■ **Aim of the exercise**: Format these lines as a JSON list of strings with one string per line, skipping blank lines. Leave the pictures out.

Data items
■ ■ ■ ■ ■

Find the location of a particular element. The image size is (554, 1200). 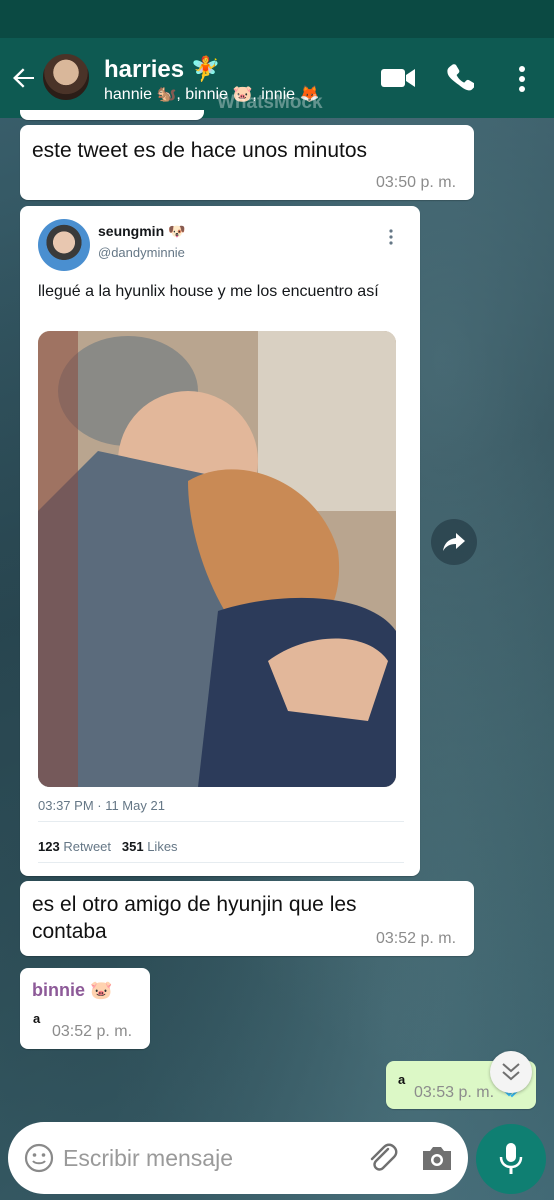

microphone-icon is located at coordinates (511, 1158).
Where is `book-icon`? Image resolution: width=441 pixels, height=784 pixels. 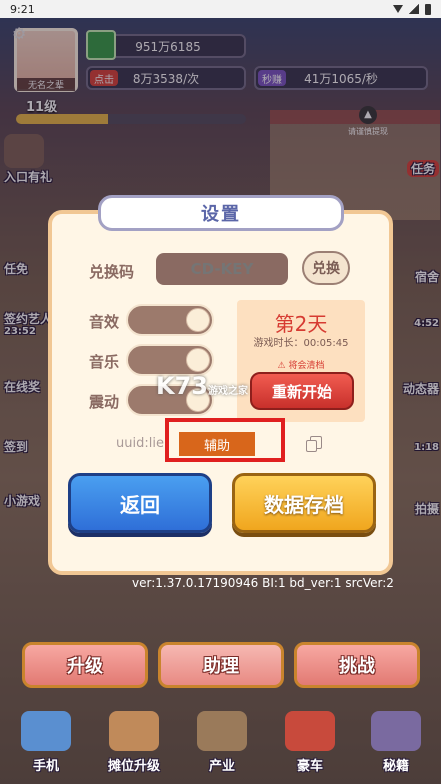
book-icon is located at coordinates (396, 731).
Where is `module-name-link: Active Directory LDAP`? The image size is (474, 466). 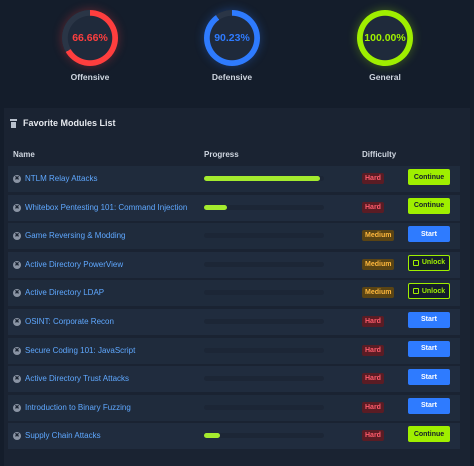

■ ■ ■ ■ ■

■ **Exercise solution**:
[
  "Find the location of a particular element. The image size is (554, 1200). ",
  "microphone-icon is located at coordinates (511, 1158).",
  "Where is `book-icon`? Image resolution: width=441 pixels, height=784 pixels. ",
  "book-icon is located at coordinates (396, 731).",
  "Where is `module-name-link: Active Directory LDAP`? The image size is (474, 466). "
]